Your proof-texting was not very convincing; I know perfectly well how the bible can be used to guide an arrow. But no matter: this just means that you are quoting the bible as it makes a No True Scotsman argument. It certainly isn’t surprising to me that you can find laughably bad moral reasoning (or just plain reasoning) in the bible.

But more notably, I would like to point out that we’re several layers into this discussion, and it has strongly affirmed my original point in my original response: Christians talk about their powerful god, then erase him from the conversation as soon as he’s in trouble. And when you look at what his people are up to, in the US and elsewhere, you can see that he’s in trouble.

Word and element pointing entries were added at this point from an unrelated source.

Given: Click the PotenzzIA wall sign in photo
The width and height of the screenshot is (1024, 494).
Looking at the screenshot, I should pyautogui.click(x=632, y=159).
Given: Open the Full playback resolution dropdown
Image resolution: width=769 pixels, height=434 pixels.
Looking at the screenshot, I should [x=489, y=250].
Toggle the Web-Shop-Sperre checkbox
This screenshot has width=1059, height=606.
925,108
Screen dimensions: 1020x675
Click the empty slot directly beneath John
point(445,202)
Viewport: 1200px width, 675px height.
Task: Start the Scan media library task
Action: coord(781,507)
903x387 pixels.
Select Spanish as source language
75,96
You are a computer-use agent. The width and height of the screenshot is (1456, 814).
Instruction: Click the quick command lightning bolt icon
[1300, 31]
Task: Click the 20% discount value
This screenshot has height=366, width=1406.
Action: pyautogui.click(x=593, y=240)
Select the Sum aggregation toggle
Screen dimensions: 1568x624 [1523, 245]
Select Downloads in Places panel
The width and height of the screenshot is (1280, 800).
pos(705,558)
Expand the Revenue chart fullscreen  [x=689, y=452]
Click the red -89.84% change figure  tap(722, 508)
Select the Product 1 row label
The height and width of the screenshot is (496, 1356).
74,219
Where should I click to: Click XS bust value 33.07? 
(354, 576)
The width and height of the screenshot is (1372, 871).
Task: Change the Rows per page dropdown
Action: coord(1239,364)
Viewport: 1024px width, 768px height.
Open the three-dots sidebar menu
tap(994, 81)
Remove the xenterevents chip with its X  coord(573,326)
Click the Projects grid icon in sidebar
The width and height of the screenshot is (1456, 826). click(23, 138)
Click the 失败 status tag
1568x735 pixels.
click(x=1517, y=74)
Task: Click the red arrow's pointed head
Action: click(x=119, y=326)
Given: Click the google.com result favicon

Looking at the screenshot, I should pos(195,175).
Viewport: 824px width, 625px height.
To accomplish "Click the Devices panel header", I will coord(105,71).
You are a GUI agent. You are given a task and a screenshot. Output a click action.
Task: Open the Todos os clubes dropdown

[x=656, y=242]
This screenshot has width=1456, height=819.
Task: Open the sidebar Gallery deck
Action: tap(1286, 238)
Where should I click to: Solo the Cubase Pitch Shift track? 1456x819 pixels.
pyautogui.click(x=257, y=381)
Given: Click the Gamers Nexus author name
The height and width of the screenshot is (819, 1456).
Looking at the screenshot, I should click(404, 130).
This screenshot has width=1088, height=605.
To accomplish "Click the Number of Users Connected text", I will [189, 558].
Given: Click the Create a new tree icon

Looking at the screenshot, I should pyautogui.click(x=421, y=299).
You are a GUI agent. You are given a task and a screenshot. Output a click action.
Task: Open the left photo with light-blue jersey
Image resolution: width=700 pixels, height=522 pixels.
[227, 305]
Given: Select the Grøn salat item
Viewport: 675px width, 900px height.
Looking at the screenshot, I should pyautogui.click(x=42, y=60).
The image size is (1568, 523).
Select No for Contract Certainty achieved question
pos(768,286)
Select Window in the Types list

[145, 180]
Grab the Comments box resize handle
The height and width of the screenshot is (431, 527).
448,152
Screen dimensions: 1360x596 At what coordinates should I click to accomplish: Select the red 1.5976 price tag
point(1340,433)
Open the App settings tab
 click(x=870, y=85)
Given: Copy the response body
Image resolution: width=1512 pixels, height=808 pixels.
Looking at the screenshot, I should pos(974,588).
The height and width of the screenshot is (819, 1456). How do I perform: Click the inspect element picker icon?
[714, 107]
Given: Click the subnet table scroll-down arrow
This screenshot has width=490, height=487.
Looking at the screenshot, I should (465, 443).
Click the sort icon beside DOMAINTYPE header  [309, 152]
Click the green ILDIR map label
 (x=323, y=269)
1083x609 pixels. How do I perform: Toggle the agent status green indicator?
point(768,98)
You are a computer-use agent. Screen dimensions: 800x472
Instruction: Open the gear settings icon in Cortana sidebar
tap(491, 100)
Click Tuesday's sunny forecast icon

BTW, besides being intellectually pathetic, the No True Scotsman argument also tries to paper over the fact that this all-powerful good god is either powerless to stop the misuse of his words/reputation in the service of evil, or is unwilling to do so. People with intact moral faculties, which I assume includes everyone in this conversation, would react with horror at such news, then would spring into action to do something to stop it. Instead of proof-texting and doing “theology,” try using your strong brain and your human decency to parse out what it means that Christianity has become a significant threat to both moral discourse and to civil rights.

Your god will never express shame or concern about any of this, because he’s not real. It’s not too late for you to show the moral courage of confessing that something is wrong, and that the Christian god, his awful bible, and the tens of millions who confess him are behind epic evil.

1 Like

Yes, which is why I’m turned off by the confessing I see here.

That being said, it’s a completely fallacious nonresponse to @sfmatheson’s point.